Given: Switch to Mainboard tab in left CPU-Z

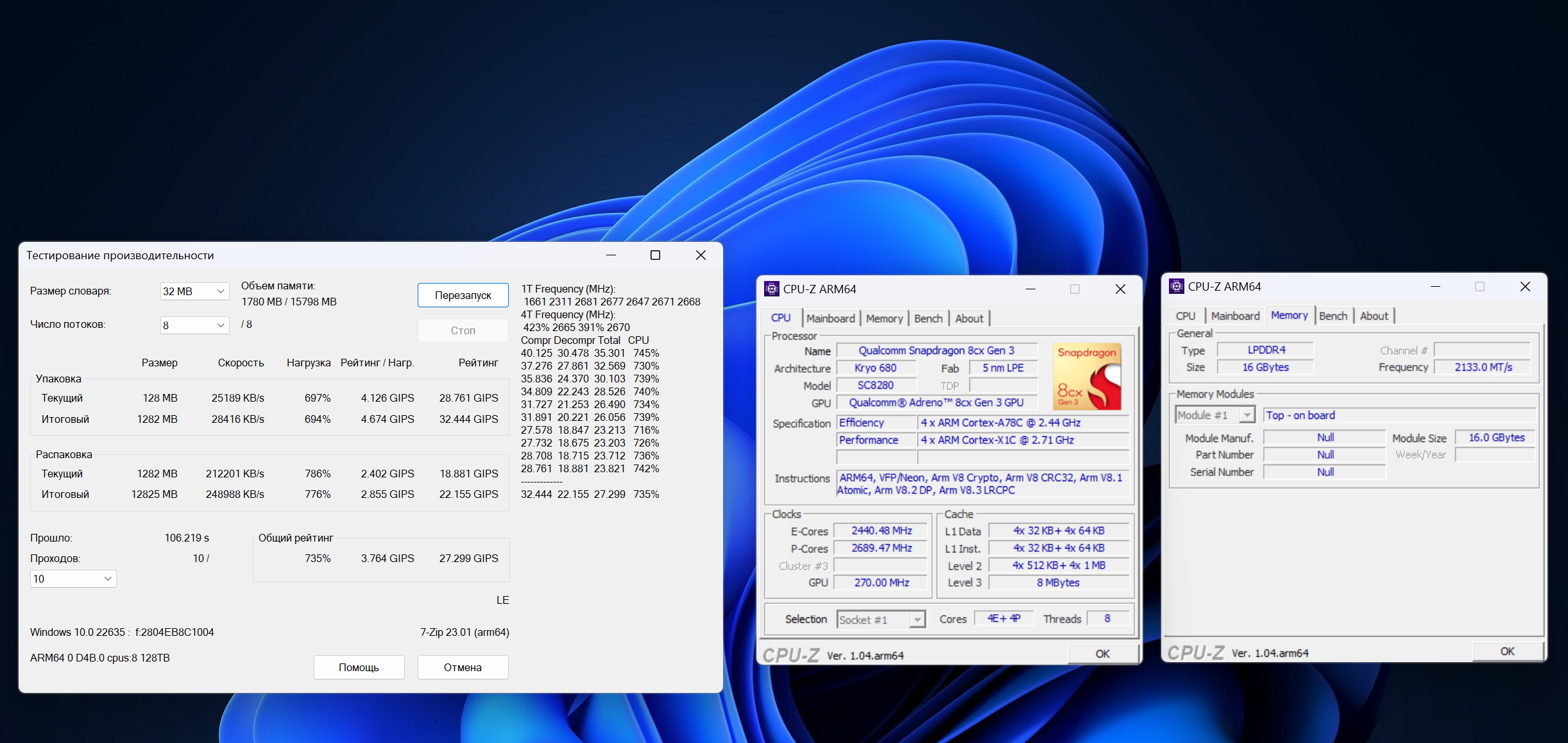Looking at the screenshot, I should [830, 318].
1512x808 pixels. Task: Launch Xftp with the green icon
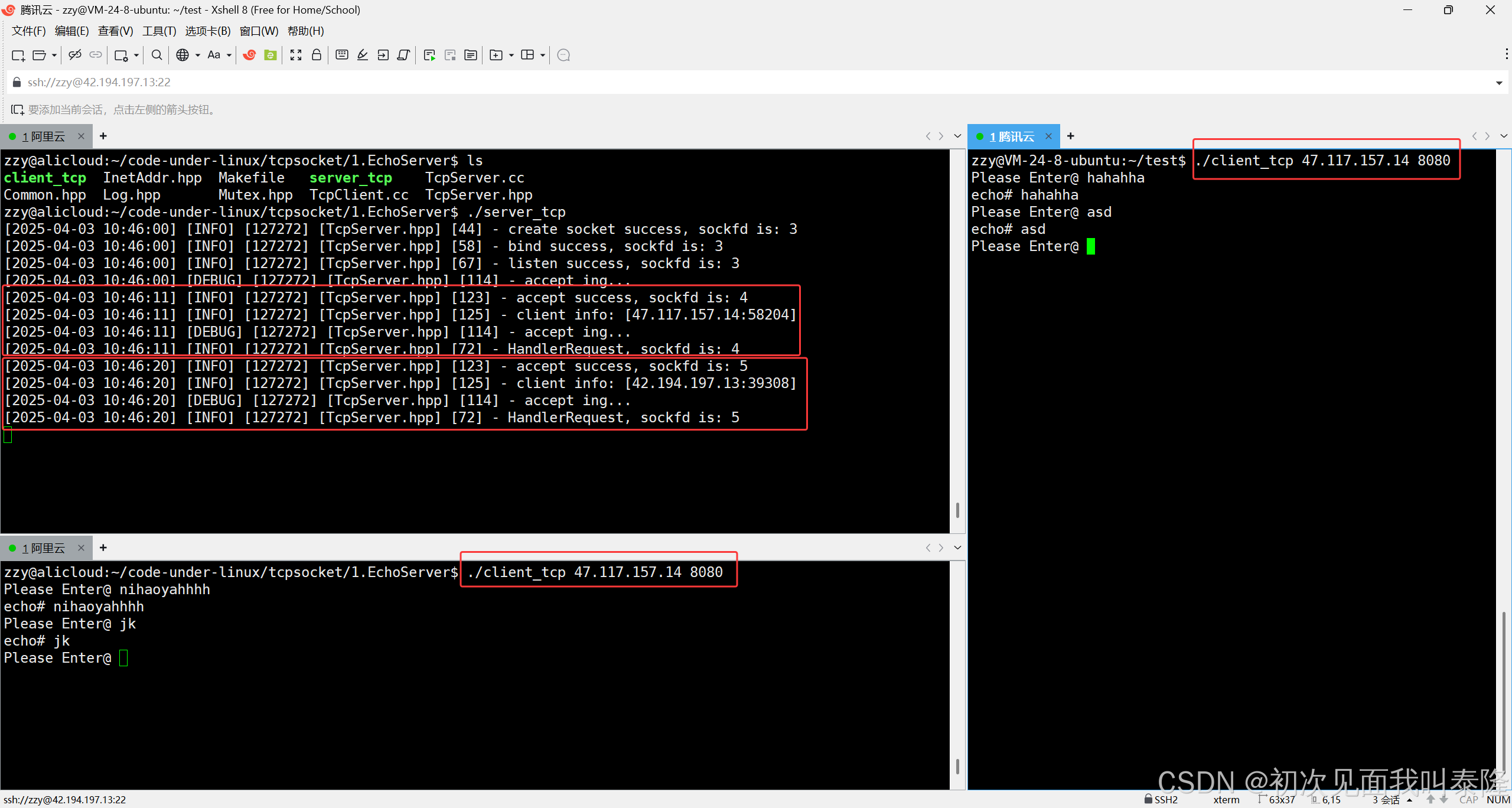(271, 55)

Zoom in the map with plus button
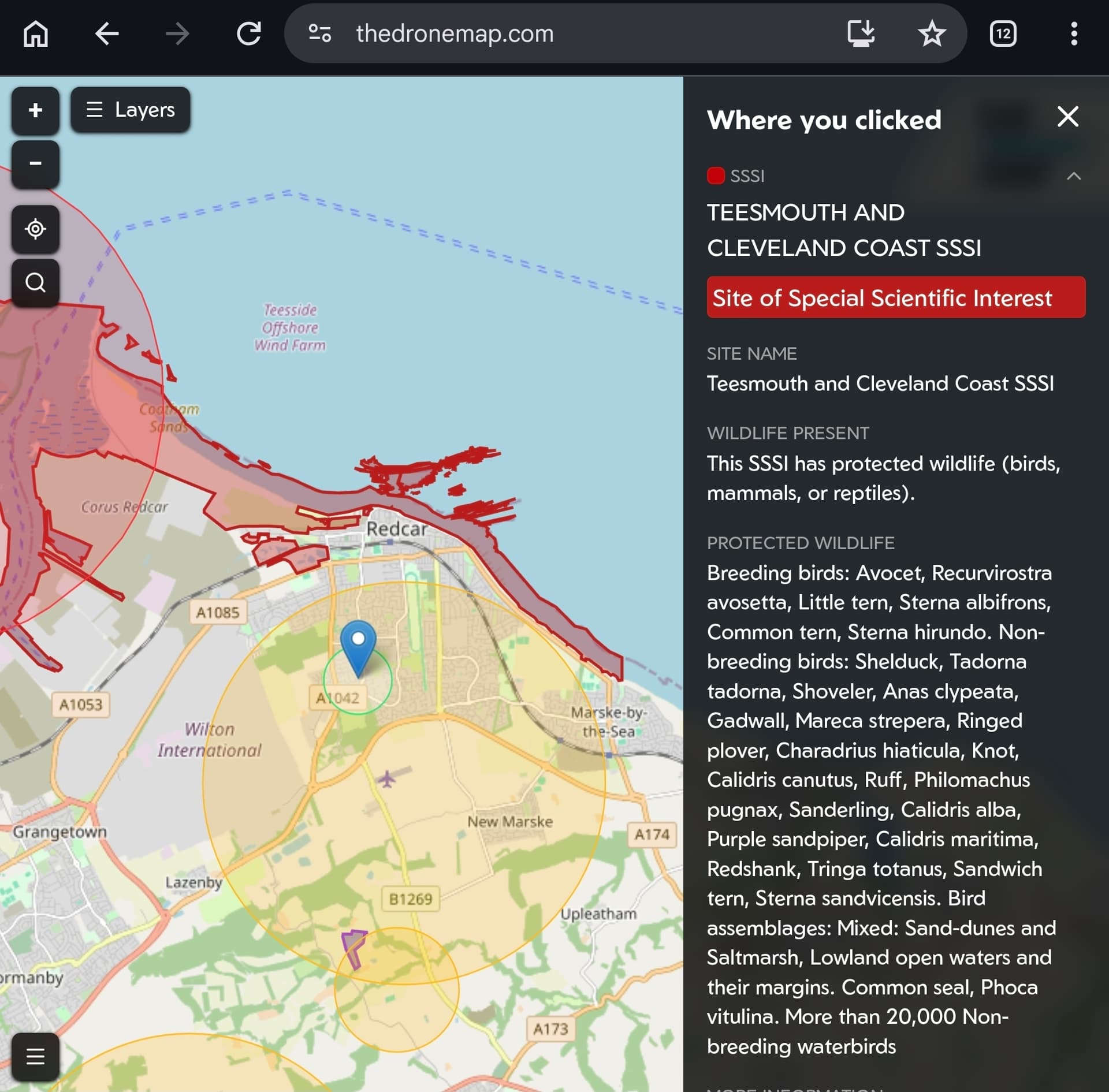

##########

WHAT THE TASK ASKS:
Restate the records above word for word. Skip every picture.

RESPONSE TO THE TASK:
Given: Switch to Mainboard tab in left CPU-Z

Looking at the screenshot, I should [830, 318].
1512x808 pixels. Task: Launch Xftp with the green icon
(271, 55)

Zoom in the map with plus button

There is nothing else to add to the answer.